People love stories.
In this world of multitasking electronic overload, it can be tough to break through the noise. It can be very difficult to silence your mind, to focus on one thing. Can you think of times when you can? For me, I think back to camping as a kid, sitting around a fire at night, listening to a camp counselor tell enchanting, and sometimes terrifying stories. The snap of the fire, the orange glow on faces, the warm face and chest and a cool back from the summer evening chill.
The setting served to focus the mind. The silence provided an opportunity to own the space, all eyes on the person talking.
How do you make your sales presentations? Is it a roomful of laptops? An office with your prospect glancing at his monitor? Do people hold their cell phones in their laps, glancing every minute or so?
I find the evolution (or de-evolution) of electronic decorum fascinating to watch.
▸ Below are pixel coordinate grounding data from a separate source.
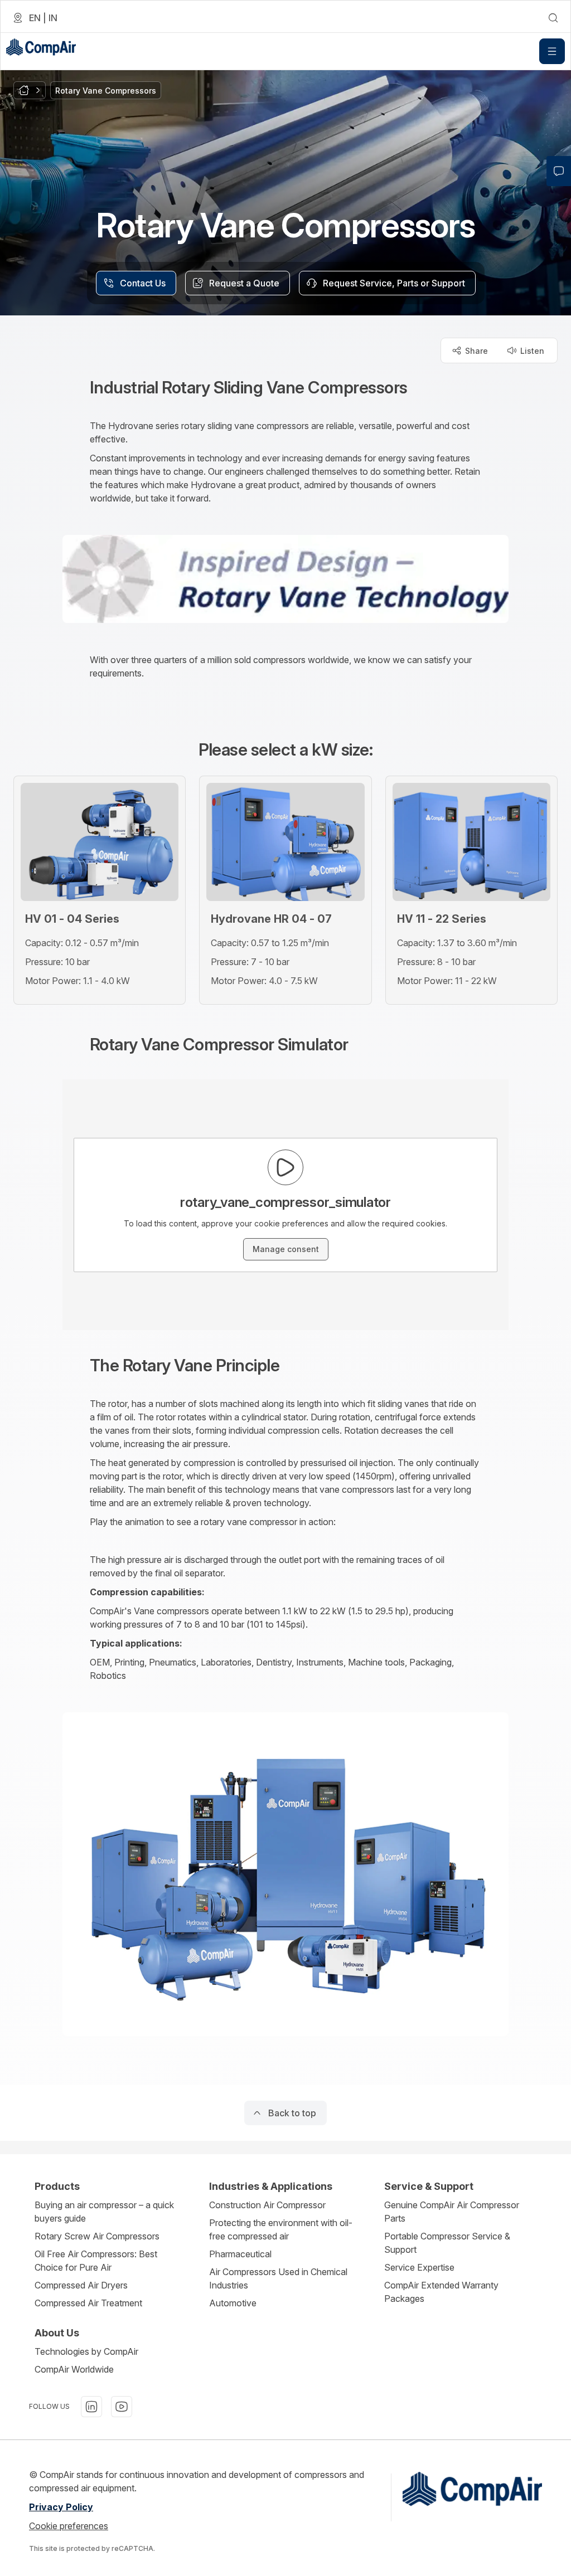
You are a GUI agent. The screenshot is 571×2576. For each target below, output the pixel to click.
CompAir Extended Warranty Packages (441, 2292)
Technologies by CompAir (86, 2351)
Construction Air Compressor (267, 2204)
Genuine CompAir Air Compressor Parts (451, 2211)
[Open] (552, 51)
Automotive (233, 2303)
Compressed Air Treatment (88, 2303)
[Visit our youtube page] (121, 2406)
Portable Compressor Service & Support (447, 2243)
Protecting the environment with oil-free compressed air (280, 2229)
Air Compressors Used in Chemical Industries (278, 2278)
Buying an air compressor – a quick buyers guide (104, 2211)
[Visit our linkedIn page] (91, 2406)
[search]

A few years ago a person making/taking a call in a restaurant was considered rude. Today you hardly think twice. The chatter about making calls on airplanes leans heavily against allowing it, but if it becomes a reality, do you really think you’ll resist it forever? We took our kids to Red Robin for dinner a while back and I glanced at the next table where four teenagers sat looking at iPods and phones, never once talking to each other (maybe they were texting each other).
So maybe it’s time to do something bold in your next meeting, and ask for laptops down, and cell phones on silent. They’ve agreed to give you their time, and you’ve worked hard to make it worth their while.
“But I couldn’t do that…I don’t want to be rude.” Who’s being rude when someone won’t give you their full attention for a short bit of time?
It’s as easy as this. “I’m very excited to share our ideas with you today. I hope I can ask for laptops down and cell phones on silent for a while, and I know it will be worth your time.” There. You’ve been polite, and also set up that you’ve got a solution worth listening to.